Fresh iron ore price plunge

Relentless selling continues with iron ore price falling more than 2% on Monday. Next stop $45 a tonne says new report.
Fresh iron ore price plunge
The spot price of iron ore fell further into uncharted territory on Monday with the steelmaking raw material declining to the lowest since the inception of the spot pricing system amid a widening supply glut and  fears about demand from top consumer China.

The 62% Fe import price including freight and insurance at the Chinese port of Tianjin lost $1.20 or 2.2% to $52.90 a tonne on Monday. After giving up 47% in 2014, the price of iron ore is now down another 25% this year.

Monday’s peg was the lowest price since November 2008 when The SteelIndex, a unit of Platts, first started tracking the spot price. In 2008, the benchmark contract price was $60.80 a tonne, which was hiked from the annually-set price in 2007 of $36.63.

Steel consumption in China which imports more than 70% of the world’s iron ore fell last year for the first time since 1995 and the slowdown has coincided with a flood of new supply.

Led by the Big 4 – Vale, Rio Tinto, BHP Billiton and Fortescue Metals Group – iron ore miners invested north of $100 billion in new projects and expansions since the start of the decade which pushed the market into surplus late 2013.
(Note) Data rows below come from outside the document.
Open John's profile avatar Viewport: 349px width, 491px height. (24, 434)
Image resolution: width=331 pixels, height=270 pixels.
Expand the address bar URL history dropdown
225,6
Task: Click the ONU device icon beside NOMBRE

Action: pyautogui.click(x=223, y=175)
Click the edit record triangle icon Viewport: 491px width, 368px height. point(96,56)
Oversupply is not going away soon either. The majors which enjoy cash costs on only around $20 a tonne have been pushing out marginal producers in their home bases and elsewhere, but a new report by Capital Economics suggests the rebalancing is not likely to go smoothly.
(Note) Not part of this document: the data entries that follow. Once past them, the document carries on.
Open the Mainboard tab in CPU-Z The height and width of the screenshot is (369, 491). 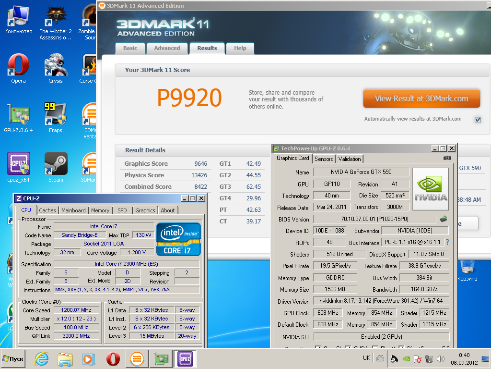pyautogui.click(x=73, y=210)
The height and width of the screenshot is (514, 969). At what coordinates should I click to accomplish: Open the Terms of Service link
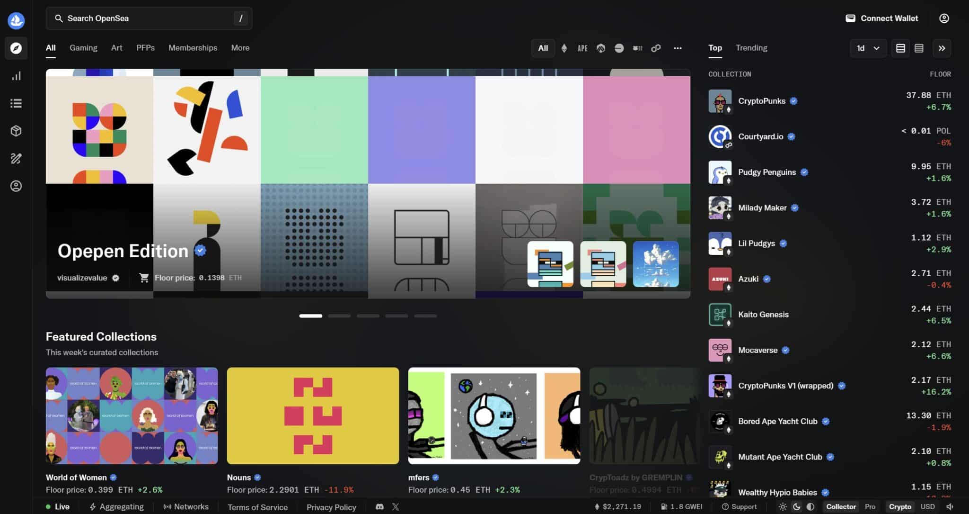[257, 506]
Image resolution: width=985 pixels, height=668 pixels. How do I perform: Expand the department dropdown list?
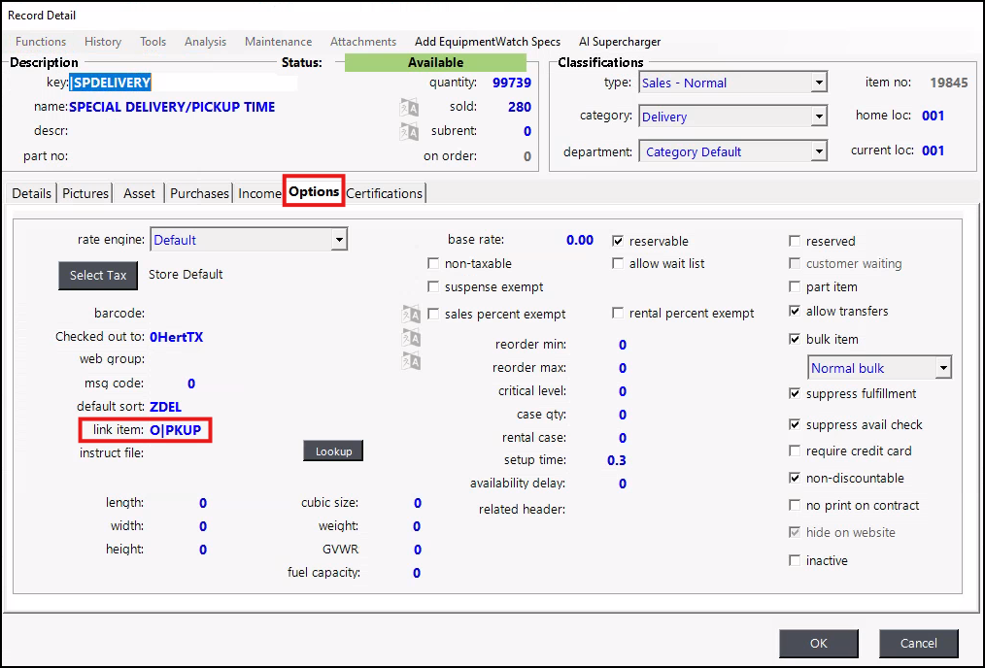(819, 152)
According to Caroline Bain Senior Commodities Economist at Capital Economics in London “the ensuing large surpluses will put further downward pressure on prices” prompting the independent research house to slash its iron ore price forecasts for end-2015 and end-2016 to $45 and $50 per tonne (from $60 and $70 previously).

CRU, a commodities research company, estimates that more than 50 million tonnes of existing supply will need to be removed from the market this year alone before a turning point for the industry can be called.

Expectations have been that China’s domestic mines which number roughly 1,500 and produce some 350 million – 400 million tonnes a year on a 62% Fe-basis would be the main victims given sub-20% Fe grades and low tech operations.

While a huge number of Chinese iron ore miners have shut up shop, the country’s supply is proving too be stickier than anticipated. That’s due to long term agreements and captive mines and the close relationship between local governments, steel mills and miners which means commercial imperatives often take a back seat to other considerations like jobs retention.